Nel 1969 ho iniziato come Avvocato della salute (denominazione che ha una decina d’anni) duplicemente:
come psicoanalista, che è un Avvocato della salute, con la mia prima paziente sul divano Donata (nome vero, lei apprezzerebbe),
e con Turturro, di cui sono stato Avvocato della salute nel senso che da anni io e colleghi diamo a questa nuova professione come l’altra faccia dello psicoanalista:
oggi parlo del secondo.
Ancora oggi ricordo con simpatia Turturro (di cui conservo il dossier, ricordo la copertina blu), e anche me medesimo in quell’occasione.
Quell’anno ero diventato Psicologo dello CSOP (Centro Scolastico di Orientamento Professionale) di Seregno, un onnifacente con la sapienza dell’insipienza quando non ha l’insipienza della presunzione, che abolisce ogni sapienza.
Una Preside venne a parlarmi del cruccio che per lei e insegnanti era questo tredicenne di terza media:
a muso duro e inespressivo consegnava tutti i compiti in bianco, e faceva “scena muta” in tutte le interrogazioni:
il sospetto diagnostico era di autismo, psicosi, forse schizofrenia.

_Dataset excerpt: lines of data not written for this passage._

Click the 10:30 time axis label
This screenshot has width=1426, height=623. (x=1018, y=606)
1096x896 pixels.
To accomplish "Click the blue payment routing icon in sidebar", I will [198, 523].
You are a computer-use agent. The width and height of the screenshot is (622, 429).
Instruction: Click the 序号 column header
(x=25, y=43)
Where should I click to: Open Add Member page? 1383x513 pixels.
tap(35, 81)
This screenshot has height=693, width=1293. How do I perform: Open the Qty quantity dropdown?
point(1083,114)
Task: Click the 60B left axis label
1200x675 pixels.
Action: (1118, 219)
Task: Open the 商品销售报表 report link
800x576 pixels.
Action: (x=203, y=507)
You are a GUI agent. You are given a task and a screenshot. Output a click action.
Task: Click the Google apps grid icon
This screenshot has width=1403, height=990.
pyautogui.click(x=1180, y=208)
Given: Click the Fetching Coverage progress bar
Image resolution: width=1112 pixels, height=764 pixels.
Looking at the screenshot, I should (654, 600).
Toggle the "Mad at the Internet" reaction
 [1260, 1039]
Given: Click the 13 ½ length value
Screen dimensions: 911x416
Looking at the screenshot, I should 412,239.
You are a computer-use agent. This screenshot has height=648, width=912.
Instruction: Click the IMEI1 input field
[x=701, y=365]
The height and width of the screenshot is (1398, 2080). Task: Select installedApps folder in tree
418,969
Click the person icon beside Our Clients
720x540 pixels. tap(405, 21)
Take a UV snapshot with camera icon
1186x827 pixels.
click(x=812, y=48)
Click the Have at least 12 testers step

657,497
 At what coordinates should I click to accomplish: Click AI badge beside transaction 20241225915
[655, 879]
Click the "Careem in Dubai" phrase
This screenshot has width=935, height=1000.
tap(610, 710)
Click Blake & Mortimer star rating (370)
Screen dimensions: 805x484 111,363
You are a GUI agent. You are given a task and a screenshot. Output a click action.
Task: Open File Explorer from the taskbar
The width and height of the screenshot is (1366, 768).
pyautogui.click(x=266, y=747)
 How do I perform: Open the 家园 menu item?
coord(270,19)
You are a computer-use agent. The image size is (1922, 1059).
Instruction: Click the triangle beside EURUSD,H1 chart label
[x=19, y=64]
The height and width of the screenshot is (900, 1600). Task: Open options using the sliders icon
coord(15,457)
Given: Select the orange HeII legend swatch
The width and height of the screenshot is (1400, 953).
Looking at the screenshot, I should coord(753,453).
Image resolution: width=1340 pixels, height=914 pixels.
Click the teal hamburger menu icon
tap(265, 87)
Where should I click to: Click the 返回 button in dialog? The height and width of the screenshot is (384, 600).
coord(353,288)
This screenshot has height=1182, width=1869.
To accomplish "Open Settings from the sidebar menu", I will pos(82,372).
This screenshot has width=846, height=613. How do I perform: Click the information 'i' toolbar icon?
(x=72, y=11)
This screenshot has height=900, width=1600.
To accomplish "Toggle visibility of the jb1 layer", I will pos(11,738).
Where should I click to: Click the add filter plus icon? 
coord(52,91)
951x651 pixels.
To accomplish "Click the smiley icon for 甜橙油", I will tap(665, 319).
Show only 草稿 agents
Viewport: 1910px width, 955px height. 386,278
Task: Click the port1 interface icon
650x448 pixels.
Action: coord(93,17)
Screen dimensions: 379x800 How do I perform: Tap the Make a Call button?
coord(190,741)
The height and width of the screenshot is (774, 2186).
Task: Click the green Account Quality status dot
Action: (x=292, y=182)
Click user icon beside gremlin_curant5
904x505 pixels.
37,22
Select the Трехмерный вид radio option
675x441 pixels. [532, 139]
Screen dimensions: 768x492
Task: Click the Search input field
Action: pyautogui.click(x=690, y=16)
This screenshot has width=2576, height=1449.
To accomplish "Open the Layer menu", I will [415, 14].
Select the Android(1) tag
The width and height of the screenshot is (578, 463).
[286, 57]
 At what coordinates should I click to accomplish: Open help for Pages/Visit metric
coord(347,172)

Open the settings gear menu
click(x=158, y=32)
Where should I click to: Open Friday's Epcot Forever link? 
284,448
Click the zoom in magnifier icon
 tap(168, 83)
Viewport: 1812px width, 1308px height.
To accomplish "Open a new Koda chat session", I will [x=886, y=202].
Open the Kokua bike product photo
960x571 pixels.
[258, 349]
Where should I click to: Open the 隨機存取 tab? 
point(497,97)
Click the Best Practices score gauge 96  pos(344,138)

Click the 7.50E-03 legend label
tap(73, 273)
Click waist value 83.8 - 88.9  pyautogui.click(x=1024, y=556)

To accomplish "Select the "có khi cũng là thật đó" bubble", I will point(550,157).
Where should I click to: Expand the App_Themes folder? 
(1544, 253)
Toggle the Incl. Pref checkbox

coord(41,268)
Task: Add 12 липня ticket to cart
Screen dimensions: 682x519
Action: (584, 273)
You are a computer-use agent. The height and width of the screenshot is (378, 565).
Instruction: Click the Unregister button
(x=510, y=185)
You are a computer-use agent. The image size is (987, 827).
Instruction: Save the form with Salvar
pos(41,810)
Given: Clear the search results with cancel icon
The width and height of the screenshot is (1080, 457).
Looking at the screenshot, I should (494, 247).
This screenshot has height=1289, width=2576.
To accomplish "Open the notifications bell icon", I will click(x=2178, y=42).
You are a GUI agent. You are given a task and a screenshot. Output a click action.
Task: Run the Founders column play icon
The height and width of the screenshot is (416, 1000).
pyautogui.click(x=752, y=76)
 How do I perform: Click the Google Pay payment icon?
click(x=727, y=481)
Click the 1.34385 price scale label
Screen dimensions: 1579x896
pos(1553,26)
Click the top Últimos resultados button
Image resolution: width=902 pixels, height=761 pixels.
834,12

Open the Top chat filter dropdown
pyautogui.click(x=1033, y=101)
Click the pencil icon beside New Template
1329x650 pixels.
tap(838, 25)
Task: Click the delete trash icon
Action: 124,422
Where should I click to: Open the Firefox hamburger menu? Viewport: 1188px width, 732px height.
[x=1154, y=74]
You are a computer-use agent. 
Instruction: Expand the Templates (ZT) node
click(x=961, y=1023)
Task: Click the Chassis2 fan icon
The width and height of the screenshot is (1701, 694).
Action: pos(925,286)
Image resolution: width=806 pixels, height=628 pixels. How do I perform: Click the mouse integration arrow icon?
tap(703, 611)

Mandato da me, non ricordo come io mi sono presentato, che cosa ho detto o forse non detto, cioè il mio merito:
sta di fatto che dopo un istante mi sono trovato di fronte un giovane estroverso, simpatico, che senza farsi pregare-interrogare mi ha subito raccontato la sua vicenda:
gli ero andato, come si dice, “a genio” (non credo nel genio).
In breve, mi ha confidato che quel suo comportamento obbediva a un preciso e deciso rapporto mezzi/fini, secondo il suo interesse perfino intessuto su una analisi di classe.
Il padre operaio desiderava che studiasse per fare strada nella vita, non come lui operaio, fino al diploma e forse l’università:
ma lui, per un verso non si faceva illusioni stanti le sue origini di classe,
per l’altro verso già sapeva ciò che voleva, diventare un buon meccanico, aiutato in questo da un certo meccanico lì vicino, che gli affidava piccoli lavori compensandoli.
Mi ha anche illustrato le sue doti meccanico-idrauliche, un ingegnoso sistema di vaschette comunicanti per pesci di sua costruzione.
Aveva dunque deciso che il quanto peggio (scolastico) sarebbe stato per il tanto meglio, lo avrebbero “mandato a lavorare”.
Mi ci è voluto poco, a favorirne gli intenti, per convincere preside e genitori raccontandogli una mezza verità (tutta no).
Ho poi saputo che l’intento era riuscito.
Non è la stessa cosa per l’Avvocato-analista, quanto al guadagno secondario della malattia nel compromesso nevrotico:
ma in questo come in quello di Turturro, si tratta di dare ragione all’io compromettente.
Quanti anni mi ci sono voluti per dare ragione a Freud sull’io compromettente!, senza più tante “monferrine” sulla distinzione tra io e soggetto.
L’io si distingue, sì, ma perché serve Chi!, quello che gode nell’usufrutto, disponibile a ogni va-e-vieni tra passivo e attivo, “femminile” insomma.